Second model: Clostridium cellulovorans (strain ATCC 35296 / DSM 3052 / 743B)
- UniProt species code: CLOCL (taxonomy ID: 573061 for strain, 1493 for species)
- Mesophilic organism (optimal growth ~37°C)
- Produces both cellulosomal and free (non-cellulosomal) cellulases
- Well-characterized cellulosome with 57 cellulosomal protein-encoding genes
- CbpA scaffoldin contains 9 cohesin domains and 4 SLH domains
- Gene cluster organization: cbpA-exgS-engH-engK-hbpA-engL-manA-engM-engN
- Good experimental literature on synergistic enzyme activities
Cellulosome Architecture
The cellulosome consists of:
1. Scaffoldins - Non-catalytic proteins containing cohesins that organize the complex
2. Catalytic subunits - Enzymes containing dockerins that bind to cohesins
3. Cell surface anchors - Proteins that attach the cellulosome to the cell wall
Key interaction: Type I dockerin (on enzymes) binds Type I cohesin (on CipA scaffoldin)

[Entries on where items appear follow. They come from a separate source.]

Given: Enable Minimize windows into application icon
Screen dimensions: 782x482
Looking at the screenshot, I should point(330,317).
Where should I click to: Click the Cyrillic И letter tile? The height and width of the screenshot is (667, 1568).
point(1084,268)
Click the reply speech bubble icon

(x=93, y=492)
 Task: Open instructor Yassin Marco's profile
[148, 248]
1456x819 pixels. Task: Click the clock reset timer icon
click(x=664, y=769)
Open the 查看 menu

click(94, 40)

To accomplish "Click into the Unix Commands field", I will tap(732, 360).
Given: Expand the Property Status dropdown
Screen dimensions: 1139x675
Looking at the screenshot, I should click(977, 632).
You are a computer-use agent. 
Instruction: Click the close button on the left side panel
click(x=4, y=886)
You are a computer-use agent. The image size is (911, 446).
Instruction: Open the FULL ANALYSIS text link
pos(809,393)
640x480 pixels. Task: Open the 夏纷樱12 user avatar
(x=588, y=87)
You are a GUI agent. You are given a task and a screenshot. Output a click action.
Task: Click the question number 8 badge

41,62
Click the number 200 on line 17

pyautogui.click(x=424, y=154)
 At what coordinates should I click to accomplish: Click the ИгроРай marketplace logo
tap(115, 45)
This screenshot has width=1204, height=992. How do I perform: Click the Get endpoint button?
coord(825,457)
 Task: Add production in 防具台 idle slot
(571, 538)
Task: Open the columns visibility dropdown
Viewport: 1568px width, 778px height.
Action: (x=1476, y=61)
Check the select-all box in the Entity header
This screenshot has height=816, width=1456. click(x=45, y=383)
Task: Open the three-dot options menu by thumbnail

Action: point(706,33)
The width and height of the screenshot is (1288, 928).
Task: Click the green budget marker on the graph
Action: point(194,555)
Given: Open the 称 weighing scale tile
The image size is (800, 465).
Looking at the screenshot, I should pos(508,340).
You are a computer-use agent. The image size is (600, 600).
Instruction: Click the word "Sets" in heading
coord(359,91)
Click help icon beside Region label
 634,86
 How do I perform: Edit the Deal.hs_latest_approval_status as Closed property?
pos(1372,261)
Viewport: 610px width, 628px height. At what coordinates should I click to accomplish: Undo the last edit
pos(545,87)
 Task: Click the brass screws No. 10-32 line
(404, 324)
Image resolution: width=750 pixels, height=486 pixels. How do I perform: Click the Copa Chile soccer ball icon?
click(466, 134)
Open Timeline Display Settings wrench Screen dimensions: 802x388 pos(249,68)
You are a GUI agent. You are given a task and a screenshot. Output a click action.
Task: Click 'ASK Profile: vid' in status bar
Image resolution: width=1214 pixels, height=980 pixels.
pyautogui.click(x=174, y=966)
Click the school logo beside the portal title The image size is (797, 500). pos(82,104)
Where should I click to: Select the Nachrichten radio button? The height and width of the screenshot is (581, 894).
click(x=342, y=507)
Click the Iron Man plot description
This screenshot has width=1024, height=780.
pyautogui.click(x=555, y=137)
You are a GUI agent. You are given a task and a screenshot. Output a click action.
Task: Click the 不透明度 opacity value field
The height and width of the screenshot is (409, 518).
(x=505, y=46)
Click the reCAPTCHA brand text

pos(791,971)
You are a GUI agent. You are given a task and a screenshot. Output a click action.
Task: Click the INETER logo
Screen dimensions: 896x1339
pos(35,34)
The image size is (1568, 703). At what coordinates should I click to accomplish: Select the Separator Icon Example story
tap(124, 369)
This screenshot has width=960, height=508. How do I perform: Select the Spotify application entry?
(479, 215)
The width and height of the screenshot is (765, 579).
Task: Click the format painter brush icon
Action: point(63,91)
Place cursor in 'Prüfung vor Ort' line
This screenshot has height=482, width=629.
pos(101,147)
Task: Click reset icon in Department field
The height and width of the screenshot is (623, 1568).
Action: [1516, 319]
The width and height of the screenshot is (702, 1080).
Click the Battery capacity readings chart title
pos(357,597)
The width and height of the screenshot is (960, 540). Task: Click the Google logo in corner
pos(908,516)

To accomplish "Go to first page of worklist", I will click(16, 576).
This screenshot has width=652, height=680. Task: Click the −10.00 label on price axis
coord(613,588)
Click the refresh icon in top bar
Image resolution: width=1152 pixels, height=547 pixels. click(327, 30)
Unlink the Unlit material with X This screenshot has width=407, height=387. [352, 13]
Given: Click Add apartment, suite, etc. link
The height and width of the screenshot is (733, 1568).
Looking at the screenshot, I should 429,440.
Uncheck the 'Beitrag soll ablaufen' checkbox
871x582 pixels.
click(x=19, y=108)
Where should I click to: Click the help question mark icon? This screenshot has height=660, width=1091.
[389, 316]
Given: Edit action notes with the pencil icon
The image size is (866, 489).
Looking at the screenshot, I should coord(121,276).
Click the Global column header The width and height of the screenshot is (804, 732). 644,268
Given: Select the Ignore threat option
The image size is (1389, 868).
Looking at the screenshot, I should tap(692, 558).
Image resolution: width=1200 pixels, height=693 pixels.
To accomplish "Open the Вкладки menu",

Cell anchoring: Type II dockerin (on CipA) binds Type II cohesin (on anchor proteins)
Genes for Review - Acetivibrio thermocellus
Priority 1: Core Scaffoldins and Anchors
| Gene | UniProt ID | Protein |
|---|---|---|
| cipA | Q06851 | Cellulosomal-scaffolding protein A |
| cipB | Q01866 | Cellulosomal-scaffolding protein B |
| sdbA | P71143 | Scaffolding dockerin binding protein A |
| ancA | Q06848 | Cellulosome-anchoring protein |
Priority 2: Key Cellulases (GH Family Enzymes)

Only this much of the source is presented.